Gbis 42 Grad – in Rom Stöhnen nicht nur Einheimische über die Rekordhitze dieses Sommers, sondern auch Touristen. „Wir sind fast den ganzen Tag in unserem Hotelzimmer mit Klimaanlage. Beim nächsten Italien-Urlaub suchen wir eine Unterkunft mit Pool“, berichtet etwa ein junges Paar aus dem englischen Devon nahe des Circus Maximus. Die Stadtbesichtigung dürfte sich die beiden im Vorfeld anders vorgestellt haben.
Eine Blitzumfrage unter Rom-Besuchern – nicht repräsentativ – ergibt ein gemischtes Bild. Eine New Yorkerin, die mit zwei Kindern und Ehemann unterwegs ist, fragt: „Wo ist das Problem?“ Auch zuhause sei es öfter heiß, in Rom könnte man sich an den vielen öffentlichen Brunnen cool fühlen. Eine verschwitzte Dame aus Paris kündigt hingegen an, das nächste Mal wohl im Herbst oder im Winter nach Rom zu kommen. Eine Belgierin berichtet über neue Touristen-Strategien: Sie sei morgens um 5.30 Uhr am Trevi-Brunnen gewesen – mit mindestens 70 anderen Besuchern. Und ein Taxifahrer freut sich: „Die Leute gehen jetzt weniger zu Fuß“.
Welche Folgen die steigenden Temperaturen für die ohnehin wärmeren Mittelmeerländer haben, ist Gegenstand heißer Debatten. Bundesgesundheitsminister Karl Lauterbach (SPD) hat die Diskussion in diesen Tagen aus seinem Urlaub heraus noch angefeuert. Nach seiner Ankunft in Italien twitterte er: „Die Hitzewelle ist spektakulär hier. Wenn es so weitergeht, werden diese Urlaubsziele langfristig keine Zukunft haben.“ Der Klimawandel „zerstört“ Urlaubsziele im Süden Europas – „eine Ära geht zu Ende“.
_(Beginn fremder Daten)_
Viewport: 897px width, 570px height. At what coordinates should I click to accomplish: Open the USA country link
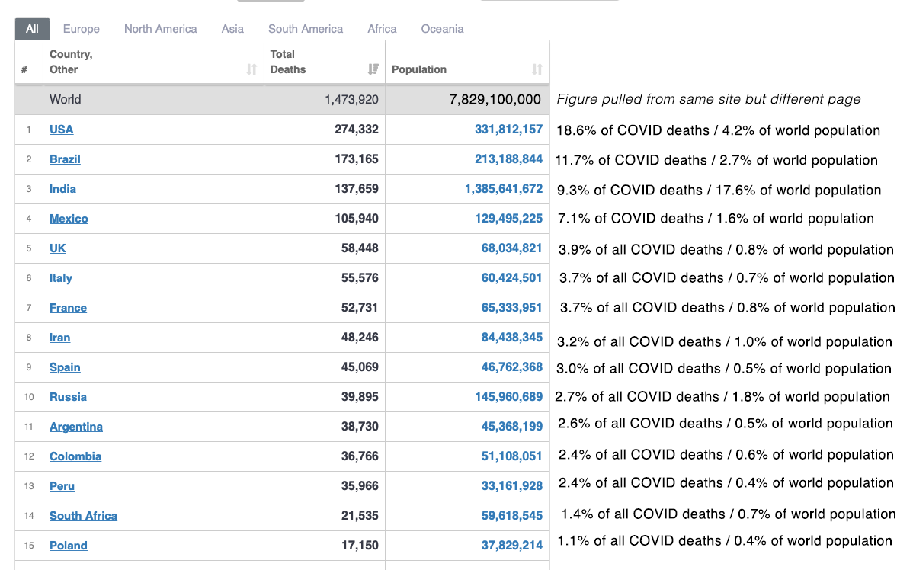(62, 130)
Italien strebt Gästerekord an
Das hat die italienische Tourismusministerin Daniela Santanchè zu einer Gegenreaktion umgangen: Die Regierung arbeitet mit einem Plan für die Nachhaltigkeit des Tourismus an der Bewältigung des Klimawandels und sorgt dafür, „das italienische Tourismusangebot 365 Tage im Jahr einladend und nachhaltig zu gestalten“, wie sie in der FAZ schrieb. Der italienische Tourismusverband sprang ihr zur Seite: Man solle das Thema „anhand objektiver Daten analysieren, um seine Meinung zu untermauern“, teilte Giuseppe Ciminnisi mit, Präsident des Verbandes Fiavet.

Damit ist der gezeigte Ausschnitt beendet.